Amanda Allen ’08, Senior Counsel & Director at the Lawyering Project, viewed the June Medical decision as “a testament to the work of Louisiana abortion providers, abortion funds, reproductive justice advocates, and other grassroots organizations over the last decade.  Their advocacy and deep commitment to reproductive rights and justice made the ruling possible.”  But Amanda cautioned that “the fight for true reproductive freedom is far from over.”  She explained that “the Court’s fractured opinion leaves too many doors for abortion opponents to pry open. With no clear majority opinion, states are likely to continue aggressively pushing restrictions on abortion access whose burdens may not be as extreme as those acknowledged by the Court in June Medical but are still an affront to people’s dignity and autonomy.” 
 
Amanda said that the Lawyering Project “will continue to press courts to apply Whole Woman’s Health, as well as bring novel state constitutional claims, to eliminate abortion restrictions. So while we’re celebrating this week’s victory, we’re also strategizing about how we can leverage all of the legal tools at our disposal as we face an uncertain future.” In developing new cases and strategies, Amanda stressed that it is “paramount we center the voices of those most impacted—including abortion patients, funds and providers—as we shore up evidence for the courts on the harms these laws cause to the communities hit hardest by restricted access.”
 
Farah Diaz-Tello ’09, Senior Counsel for If/When/How: Lawyering for Reproductive Justice, emphasized that June Medical is an important win for people accessing clinic-based abortion care and providers of that care, but we must continue to dismantle the stigma that laws like [the Louisiana statute] rely on and perpetuate because it ultimately leads to unjust criminalization of people who end their own pregnancies.”

 

If/When/How filed an amicus brief along with researchers and advocates highlighting the recent increase in interest in self-managed abortion, especially in states with heavy restrictions on abortion, and the medical advancements like abortion pills that have made self-managed abortion a safer option than in past decades. The brief points to the increase in criminal charges against people for abortions and miscarriages, arguing that laws that single abortion out as uniquely dangerous place people who seek medical help after a self-managed abortion under suspicion, which all too often leads to criminal investigations and interrogations. Farah stressed that “The status quo is not enough: we will continue to fight until everyone can access the reproductive healthcare they need free from fear of criminalization.”

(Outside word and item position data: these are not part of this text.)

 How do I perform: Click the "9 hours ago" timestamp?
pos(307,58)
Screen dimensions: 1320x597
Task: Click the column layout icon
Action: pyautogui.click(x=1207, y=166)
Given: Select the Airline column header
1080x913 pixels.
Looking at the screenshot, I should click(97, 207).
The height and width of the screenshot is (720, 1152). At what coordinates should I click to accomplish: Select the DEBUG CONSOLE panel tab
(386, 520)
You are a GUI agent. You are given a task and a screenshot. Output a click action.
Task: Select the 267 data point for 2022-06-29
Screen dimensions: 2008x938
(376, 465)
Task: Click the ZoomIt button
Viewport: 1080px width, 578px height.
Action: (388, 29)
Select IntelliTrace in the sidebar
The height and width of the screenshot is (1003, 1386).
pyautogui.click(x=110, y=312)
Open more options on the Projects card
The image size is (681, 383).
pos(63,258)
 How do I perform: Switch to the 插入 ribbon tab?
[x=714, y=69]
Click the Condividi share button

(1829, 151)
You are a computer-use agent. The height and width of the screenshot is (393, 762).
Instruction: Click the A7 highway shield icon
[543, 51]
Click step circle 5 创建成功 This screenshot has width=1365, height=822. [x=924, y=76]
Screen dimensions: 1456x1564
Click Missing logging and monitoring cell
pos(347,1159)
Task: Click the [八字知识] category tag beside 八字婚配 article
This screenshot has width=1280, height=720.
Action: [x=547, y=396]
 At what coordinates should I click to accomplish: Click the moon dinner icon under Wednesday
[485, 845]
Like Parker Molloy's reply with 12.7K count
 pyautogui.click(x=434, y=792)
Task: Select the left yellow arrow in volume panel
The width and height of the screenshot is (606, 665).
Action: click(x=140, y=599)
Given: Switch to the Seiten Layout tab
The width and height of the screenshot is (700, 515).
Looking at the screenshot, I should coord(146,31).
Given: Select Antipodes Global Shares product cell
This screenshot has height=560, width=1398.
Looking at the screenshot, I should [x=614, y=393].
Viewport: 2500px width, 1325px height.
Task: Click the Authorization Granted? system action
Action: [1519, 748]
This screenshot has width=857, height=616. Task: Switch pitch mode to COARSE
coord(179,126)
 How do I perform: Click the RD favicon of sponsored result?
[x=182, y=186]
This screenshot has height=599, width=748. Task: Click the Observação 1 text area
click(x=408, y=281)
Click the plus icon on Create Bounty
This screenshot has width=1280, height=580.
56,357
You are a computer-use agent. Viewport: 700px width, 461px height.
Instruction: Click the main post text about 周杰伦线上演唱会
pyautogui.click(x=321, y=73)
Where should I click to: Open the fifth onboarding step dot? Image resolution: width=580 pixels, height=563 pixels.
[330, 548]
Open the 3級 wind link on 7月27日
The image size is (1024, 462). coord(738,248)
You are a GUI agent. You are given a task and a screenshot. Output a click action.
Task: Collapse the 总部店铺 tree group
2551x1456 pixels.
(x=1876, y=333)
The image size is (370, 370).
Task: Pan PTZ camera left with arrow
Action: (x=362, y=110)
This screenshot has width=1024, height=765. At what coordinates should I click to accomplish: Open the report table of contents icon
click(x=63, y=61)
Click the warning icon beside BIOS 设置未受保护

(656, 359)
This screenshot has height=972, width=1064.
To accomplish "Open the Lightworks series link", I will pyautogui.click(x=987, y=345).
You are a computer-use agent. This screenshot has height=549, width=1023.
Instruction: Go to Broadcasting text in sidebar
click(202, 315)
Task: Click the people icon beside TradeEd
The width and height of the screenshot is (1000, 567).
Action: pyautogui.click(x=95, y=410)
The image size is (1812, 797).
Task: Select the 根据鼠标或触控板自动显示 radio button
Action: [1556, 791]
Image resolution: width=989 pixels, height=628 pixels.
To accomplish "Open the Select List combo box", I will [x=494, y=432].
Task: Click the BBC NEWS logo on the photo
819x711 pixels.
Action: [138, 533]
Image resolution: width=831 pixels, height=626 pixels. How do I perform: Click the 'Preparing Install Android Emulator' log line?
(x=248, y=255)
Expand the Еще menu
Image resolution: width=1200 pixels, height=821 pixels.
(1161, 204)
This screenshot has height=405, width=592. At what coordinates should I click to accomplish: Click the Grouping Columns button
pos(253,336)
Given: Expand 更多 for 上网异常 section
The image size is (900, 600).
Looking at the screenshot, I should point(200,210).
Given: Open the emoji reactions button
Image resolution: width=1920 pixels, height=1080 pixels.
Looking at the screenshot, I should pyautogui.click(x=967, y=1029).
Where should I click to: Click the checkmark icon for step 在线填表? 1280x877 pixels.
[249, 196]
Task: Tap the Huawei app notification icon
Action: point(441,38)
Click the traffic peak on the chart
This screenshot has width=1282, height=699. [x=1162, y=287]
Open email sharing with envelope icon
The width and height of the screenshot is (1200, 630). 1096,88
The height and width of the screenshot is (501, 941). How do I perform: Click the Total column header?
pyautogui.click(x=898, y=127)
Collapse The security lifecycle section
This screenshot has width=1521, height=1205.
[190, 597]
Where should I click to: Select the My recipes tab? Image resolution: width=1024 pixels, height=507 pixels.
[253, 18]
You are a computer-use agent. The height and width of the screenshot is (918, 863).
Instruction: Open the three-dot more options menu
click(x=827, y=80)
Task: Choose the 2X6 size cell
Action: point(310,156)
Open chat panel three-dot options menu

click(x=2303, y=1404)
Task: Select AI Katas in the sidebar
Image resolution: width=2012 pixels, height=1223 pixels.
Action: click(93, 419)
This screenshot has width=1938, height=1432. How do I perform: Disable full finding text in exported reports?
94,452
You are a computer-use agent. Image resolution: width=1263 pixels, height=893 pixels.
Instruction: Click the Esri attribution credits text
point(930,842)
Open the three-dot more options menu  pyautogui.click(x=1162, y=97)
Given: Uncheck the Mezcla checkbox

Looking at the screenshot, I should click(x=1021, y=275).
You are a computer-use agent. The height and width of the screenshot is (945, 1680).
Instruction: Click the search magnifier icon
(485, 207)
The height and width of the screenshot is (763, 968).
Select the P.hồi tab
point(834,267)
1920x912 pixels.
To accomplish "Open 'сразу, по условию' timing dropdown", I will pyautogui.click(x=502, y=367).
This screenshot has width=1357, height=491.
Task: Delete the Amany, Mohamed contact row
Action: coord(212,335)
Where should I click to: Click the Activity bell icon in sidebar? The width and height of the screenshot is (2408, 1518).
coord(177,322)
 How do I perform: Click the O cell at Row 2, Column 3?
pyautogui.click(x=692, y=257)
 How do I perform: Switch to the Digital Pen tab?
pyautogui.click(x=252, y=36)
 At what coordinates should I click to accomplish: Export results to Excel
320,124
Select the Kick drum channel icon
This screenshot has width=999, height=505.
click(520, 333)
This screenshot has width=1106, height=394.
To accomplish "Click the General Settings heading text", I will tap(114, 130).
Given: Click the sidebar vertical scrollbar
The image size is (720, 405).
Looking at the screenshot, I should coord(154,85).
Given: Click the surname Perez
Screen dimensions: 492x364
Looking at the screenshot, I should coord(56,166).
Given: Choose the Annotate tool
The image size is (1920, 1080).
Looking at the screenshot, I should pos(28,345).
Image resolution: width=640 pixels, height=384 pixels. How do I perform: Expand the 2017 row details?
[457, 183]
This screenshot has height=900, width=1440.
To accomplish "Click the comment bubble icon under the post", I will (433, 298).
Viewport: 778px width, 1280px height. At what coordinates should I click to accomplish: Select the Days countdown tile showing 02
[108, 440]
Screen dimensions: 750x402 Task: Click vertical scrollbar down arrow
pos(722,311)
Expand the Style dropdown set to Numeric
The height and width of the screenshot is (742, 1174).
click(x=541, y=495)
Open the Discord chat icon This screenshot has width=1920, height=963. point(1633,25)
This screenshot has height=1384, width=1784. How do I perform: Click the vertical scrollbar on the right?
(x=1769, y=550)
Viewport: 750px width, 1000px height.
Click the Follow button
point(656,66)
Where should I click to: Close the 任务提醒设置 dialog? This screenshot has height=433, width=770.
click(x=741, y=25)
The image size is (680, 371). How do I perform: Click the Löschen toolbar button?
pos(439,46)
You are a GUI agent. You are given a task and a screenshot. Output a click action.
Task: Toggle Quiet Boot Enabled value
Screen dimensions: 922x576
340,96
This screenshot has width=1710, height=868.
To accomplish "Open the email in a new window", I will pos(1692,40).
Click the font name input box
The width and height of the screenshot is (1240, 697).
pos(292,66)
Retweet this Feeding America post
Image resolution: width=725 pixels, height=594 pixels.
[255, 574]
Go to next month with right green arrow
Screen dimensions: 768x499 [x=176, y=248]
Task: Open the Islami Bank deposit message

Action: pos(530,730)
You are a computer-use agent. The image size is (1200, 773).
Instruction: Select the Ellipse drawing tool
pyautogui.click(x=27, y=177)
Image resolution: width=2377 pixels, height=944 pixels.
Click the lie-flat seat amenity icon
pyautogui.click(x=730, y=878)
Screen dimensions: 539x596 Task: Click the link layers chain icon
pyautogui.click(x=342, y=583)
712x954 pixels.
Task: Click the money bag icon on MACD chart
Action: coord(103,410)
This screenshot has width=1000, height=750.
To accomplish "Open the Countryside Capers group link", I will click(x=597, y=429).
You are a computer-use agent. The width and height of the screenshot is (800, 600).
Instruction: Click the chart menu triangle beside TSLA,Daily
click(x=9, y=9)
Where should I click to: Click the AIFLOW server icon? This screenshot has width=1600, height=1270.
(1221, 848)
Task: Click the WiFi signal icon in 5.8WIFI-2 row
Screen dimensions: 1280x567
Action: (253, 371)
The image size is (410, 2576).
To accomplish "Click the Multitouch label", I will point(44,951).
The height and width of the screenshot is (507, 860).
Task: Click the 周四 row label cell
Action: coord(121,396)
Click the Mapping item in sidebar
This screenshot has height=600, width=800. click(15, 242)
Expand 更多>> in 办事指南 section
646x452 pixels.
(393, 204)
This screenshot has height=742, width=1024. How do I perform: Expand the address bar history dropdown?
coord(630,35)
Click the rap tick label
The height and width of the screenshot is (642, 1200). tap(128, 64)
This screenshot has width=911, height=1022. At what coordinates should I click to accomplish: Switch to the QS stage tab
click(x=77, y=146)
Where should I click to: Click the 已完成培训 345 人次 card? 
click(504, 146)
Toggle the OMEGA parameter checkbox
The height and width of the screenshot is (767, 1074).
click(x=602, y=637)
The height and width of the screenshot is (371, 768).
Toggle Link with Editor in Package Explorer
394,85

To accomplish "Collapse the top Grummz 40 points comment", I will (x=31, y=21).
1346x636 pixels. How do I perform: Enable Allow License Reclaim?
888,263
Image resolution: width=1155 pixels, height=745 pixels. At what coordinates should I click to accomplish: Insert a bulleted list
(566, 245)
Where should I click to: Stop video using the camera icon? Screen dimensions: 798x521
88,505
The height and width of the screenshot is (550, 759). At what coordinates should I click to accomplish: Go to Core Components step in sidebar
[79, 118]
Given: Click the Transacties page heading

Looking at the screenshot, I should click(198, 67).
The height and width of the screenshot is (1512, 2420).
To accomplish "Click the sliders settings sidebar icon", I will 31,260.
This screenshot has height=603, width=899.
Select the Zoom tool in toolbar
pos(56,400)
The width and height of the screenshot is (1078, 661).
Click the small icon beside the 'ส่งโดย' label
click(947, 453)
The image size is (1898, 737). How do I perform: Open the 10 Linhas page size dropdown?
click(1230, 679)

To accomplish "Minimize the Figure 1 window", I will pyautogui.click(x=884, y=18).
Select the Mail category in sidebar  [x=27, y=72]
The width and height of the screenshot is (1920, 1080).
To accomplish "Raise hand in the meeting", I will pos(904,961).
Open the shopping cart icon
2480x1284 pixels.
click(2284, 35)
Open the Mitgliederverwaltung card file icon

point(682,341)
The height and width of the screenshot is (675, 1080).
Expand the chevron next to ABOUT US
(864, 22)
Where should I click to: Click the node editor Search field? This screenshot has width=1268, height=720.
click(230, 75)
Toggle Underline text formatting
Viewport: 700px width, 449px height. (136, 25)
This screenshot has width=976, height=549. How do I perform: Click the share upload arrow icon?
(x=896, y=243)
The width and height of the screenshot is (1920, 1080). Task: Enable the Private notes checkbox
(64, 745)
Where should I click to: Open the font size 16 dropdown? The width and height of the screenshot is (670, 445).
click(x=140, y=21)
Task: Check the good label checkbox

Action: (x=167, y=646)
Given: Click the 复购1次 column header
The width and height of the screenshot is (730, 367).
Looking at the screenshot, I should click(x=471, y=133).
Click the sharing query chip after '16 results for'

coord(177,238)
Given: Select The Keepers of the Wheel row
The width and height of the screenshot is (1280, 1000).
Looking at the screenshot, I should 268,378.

CUNY Law's Film Fest hosts its final installment to discuss Reversing Roe via Facebook Live stream with four expert guests

Earlier in June, Professor Cindy Soohoo and Farah Diaz-Tello hosted a live discussion about Reversing Roe as part of CUNY Law’s Film Fest on Facebook. You can watch the panel that includes Amanda Allen and Ricki Stern, filmmaker and co-director of the film here. Soohoo and Diaz-Tello incorporated the film and their participation in the film fest into their online summer course Topics in Reproductive Justice.